Activity >> From the entries below, count every line that contains the word "gear". Please give the number and nothing else.

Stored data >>

···

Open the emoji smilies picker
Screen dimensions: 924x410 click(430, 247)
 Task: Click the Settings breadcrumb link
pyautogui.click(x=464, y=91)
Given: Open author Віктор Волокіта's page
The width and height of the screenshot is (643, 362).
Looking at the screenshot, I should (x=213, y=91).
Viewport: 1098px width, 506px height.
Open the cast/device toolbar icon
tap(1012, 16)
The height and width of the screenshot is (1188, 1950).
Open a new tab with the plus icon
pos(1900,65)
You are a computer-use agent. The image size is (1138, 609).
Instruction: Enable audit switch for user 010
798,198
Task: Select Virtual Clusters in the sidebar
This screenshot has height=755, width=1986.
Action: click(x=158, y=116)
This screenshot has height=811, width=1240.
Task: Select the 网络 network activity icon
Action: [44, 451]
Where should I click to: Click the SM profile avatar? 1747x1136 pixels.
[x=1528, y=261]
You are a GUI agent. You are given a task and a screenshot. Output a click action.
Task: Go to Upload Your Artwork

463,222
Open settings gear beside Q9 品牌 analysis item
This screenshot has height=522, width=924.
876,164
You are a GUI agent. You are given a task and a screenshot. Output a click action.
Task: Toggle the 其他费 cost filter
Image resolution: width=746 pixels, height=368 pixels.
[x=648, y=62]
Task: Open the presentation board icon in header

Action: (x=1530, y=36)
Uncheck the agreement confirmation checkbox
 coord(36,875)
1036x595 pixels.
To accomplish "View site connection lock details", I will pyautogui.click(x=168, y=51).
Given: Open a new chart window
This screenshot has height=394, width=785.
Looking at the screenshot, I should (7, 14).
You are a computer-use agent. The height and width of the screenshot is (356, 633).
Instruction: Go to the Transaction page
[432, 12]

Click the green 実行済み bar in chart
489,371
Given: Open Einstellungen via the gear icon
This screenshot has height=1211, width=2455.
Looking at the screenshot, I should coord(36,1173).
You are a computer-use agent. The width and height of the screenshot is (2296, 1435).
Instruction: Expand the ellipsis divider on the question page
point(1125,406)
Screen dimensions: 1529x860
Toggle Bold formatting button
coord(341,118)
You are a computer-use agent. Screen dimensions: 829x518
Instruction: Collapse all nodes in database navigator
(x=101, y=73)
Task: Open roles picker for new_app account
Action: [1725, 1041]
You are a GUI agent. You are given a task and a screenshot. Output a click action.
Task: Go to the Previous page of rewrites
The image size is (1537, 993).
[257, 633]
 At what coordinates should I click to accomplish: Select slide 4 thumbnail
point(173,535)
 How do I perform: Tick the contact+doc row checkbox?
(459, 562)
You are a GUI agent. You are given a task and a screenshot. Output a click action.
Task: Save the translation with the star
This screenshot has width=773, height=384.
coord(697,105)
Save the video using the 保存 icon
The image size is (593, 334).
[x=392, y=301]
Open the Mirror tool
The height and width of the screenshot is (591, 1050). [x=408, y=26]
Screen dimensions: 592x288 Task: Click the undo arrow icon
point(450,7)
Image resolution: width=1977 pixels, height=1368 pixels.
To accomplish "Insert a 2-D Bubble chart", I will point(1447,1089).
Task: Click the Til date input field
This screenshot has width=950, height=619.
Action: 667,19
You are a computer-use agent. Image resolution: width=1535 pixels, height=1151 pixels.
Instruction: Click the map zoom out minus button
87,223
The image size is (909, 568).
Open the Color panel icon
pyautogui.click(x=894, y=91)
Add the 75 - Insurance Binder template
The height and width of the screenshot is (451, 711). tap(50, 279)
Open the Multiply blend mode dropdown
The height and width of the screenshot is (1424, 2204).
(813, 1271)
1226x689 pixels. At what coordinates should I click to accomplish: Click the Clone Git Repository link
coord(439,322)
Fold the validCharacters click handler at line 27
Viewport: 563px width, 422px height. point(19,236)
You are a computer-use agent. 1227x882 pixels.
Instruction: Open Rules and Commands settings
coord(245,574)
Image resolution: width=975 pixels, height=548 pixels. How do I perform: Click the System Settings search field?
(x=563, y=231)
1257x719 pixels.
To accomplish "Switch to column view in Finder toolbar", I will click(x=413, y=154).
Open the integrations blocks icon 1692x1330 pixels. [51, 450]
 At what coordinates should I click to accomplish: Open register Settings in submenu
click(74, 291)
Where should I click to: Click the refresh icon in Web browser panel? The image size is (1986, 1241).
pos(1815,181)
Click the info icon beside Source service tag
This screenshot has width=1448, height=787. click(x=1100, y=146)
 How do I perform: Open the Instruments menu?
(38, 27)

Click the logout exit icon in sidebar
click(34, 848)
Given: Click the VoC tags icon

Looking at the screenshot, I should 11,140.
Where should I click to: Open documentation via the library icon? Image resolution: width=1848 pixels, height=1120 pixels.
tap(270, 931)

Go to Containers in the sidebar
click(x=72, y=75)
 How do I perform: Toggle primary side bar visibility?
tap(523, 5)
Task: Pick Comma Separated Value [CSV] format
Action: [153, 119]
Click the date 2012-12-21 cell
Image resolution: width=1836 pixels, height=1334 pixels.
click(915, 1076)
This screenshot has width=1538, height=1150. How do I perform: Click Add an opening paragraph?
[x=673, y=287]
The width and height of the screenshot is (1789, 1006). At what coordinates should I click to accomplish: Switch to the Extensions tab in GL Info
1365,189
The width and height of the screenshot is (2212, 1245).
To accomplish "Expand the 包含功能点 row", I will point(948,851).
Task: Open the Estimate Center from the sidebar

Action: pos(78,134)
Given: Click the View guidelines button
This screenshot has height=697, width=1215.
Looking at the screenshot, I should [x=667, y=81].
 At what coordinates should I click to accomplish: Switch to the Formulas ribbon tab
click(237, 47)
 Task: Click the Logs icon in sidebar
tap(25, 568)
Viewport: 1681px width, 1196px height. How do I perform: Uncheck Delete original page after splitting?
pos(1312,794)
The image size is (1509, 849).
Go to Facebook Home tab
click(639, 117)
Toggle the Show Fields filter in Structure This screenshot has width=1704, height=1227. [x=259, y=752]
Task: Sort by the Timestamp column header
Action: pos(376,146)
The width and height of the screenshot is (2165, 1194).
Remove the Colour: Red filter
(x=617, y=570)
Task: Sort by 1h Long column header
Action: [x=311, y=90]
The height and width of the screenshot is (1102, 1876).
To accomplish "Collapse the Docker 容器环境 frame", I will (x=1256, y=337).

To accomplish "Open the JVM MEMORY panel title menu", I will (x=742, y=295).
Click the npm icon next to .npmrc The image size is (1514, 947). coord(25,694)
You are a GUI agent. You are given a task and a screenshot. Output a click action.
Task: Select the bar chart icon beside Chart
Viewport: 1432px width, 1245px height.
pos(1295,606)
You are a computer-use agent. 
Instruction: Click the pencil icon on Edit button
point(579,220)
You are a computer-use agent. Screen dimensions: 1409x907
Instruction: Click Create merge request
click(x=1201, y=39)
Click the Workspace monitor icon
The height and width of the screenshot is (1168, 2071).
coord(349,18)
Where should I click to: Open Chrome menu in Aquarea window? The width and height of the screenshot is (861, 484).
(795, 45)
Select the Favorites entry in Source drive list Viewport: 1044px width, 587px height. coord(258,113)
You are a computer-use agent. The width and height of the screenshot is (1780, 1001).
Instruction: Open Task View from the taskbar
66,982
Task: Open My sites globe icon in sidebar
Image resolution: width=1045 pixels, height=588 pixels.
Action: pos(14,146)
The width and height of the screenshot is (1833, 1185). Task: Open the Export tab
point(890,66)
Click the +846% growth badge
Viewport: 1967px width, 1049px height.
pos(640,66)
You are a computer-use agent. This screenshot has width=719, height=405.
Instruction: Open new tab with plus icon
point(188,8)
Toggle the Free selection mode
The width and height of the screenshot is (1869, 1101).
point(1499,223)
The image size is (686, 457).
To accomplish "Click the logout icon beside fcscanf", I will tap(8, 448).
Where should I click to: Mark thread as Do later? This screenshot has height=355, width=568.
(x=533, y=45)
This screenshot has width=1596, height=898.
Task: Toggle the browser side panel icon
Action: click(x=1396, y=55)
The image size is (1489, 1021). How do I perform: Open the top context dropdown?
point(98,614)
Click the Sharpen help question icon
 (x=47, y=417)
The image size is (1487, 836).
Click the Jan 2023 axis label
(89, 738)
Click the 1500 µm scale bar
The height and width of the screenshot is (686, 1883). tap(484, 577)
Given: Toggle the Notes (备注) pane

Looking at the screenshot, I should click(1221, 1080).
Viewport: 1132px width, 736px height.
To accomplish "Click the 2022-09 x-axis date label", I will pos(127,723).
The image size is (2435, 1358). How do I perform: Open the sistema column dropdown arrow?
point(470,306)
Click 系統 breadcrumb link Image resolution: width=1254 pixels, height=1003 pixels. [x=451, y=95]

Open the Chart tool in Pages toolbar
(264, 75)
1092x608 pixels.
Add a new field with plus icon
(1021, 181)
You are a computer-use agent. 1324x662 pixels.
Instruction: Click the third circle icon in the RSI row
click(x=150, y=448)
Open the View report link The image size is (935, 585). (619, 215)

···

Result of the exercise >> 2